● Saved data entries:
============
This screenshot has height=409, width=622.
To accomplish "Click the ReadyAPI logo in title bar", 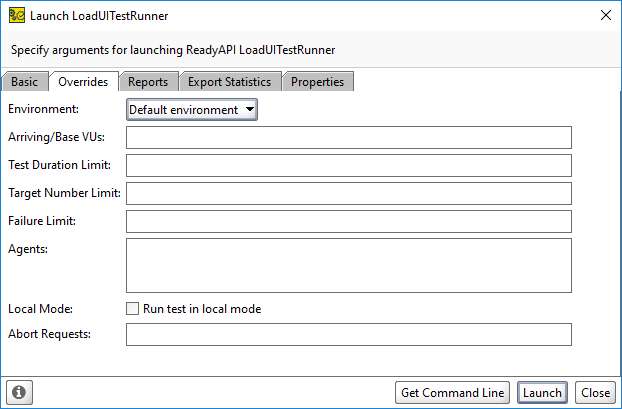I will [x=16, y=15].
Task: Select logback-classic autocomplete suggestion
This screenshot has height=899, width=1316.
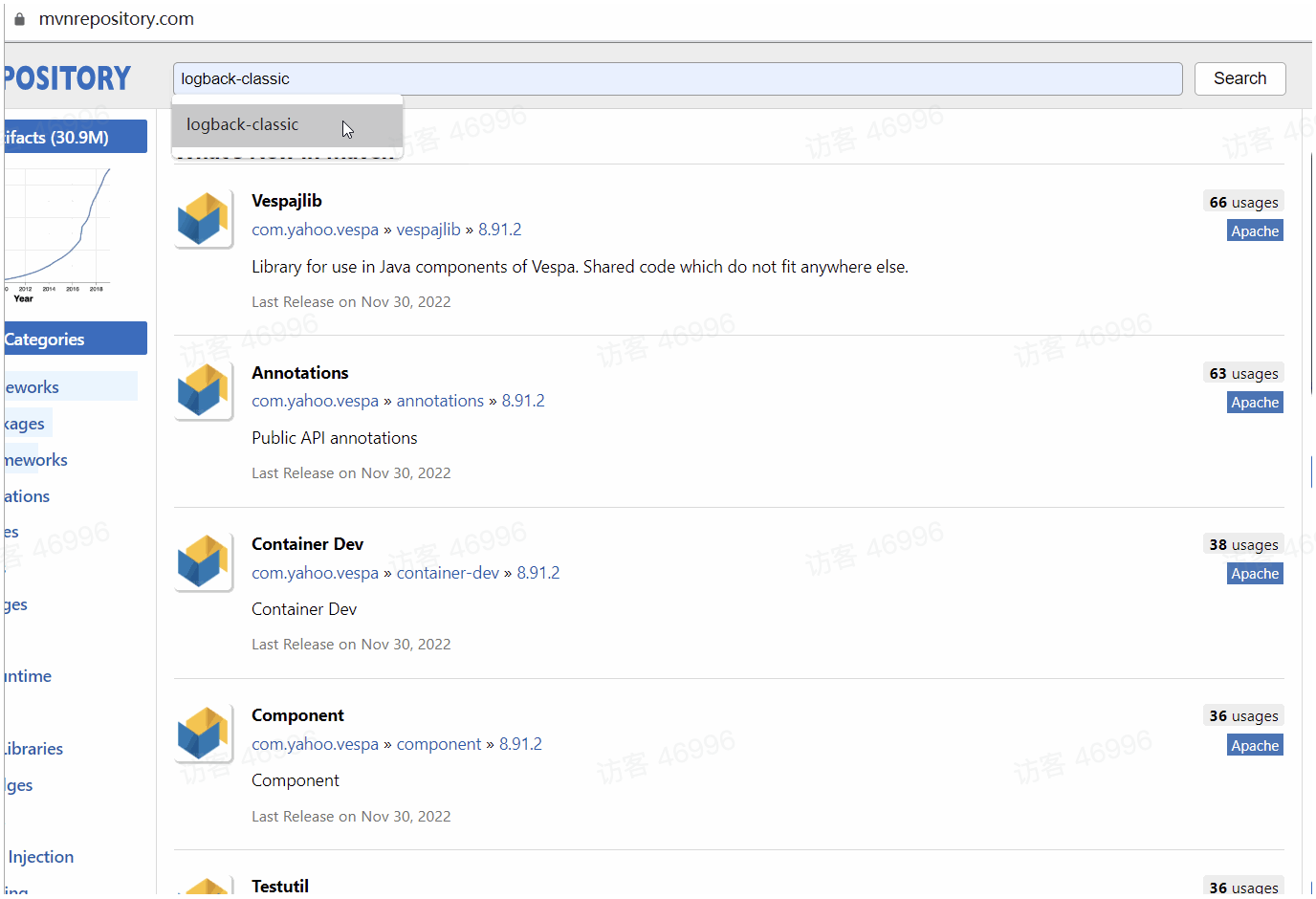Action: (243, 125)
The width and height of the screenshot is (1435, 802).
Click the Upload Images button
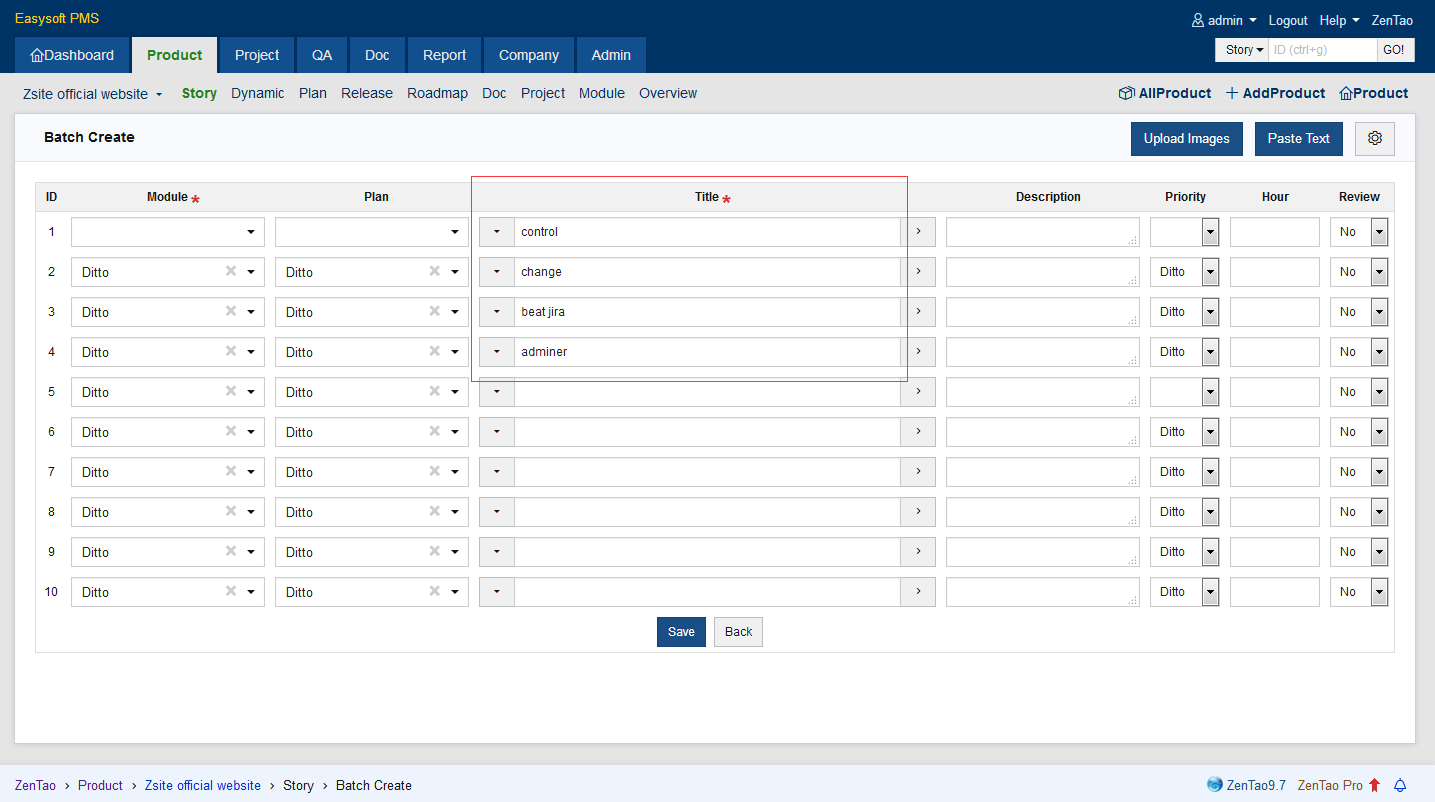click(1186, 139)
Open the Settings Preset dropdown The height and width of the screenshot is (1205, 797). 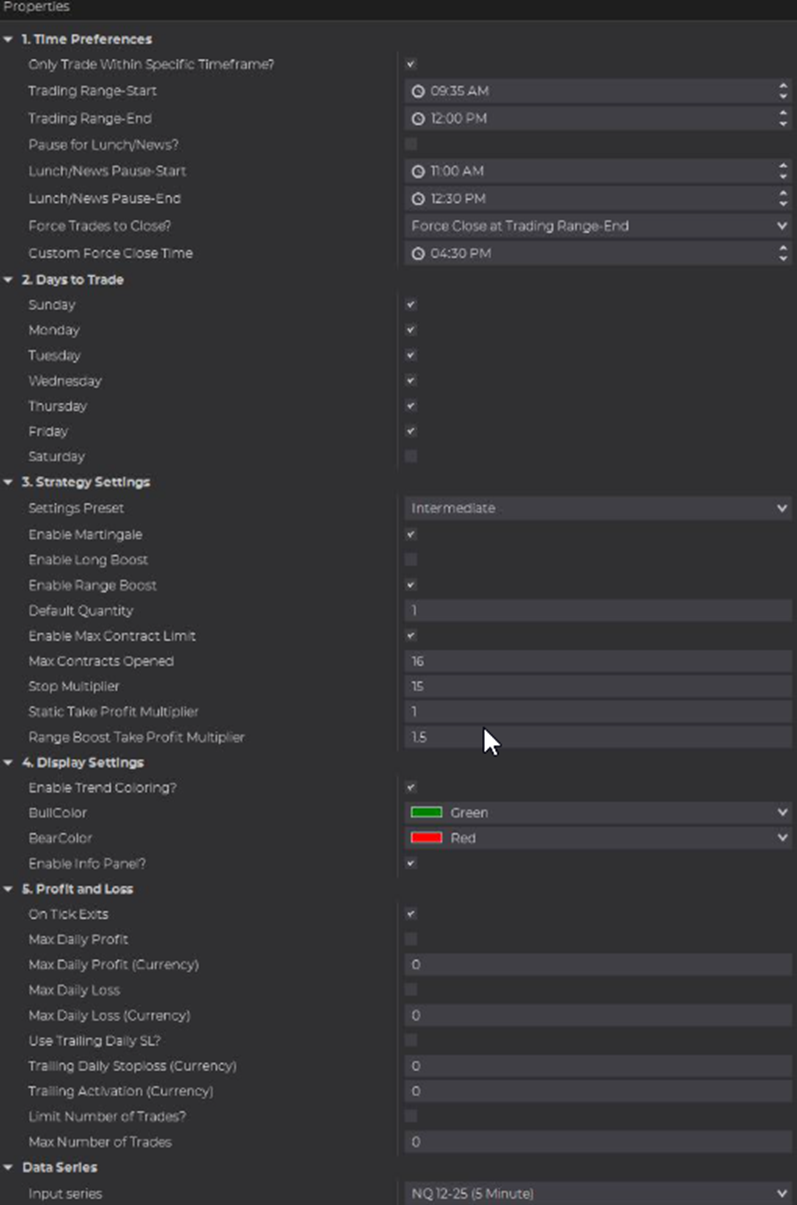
============
● AIM OF THE TASK: Where a line contains "Task: Select logback-classic", begin there and transcribe every line through the last one of the records above, exactly and with no pictures.

● TASK RESPONSE:
Task: Select logback-classic autocomplete suggestion
This screenshot has height=899, width=1316.
Action: (243, 125)
The width and height of the screenshot is (1435, 802).
Click the Upload Images button
click(1186, 139)
Open the Settings Preset dropdown The height and width of the screenshot is (1205, 797). 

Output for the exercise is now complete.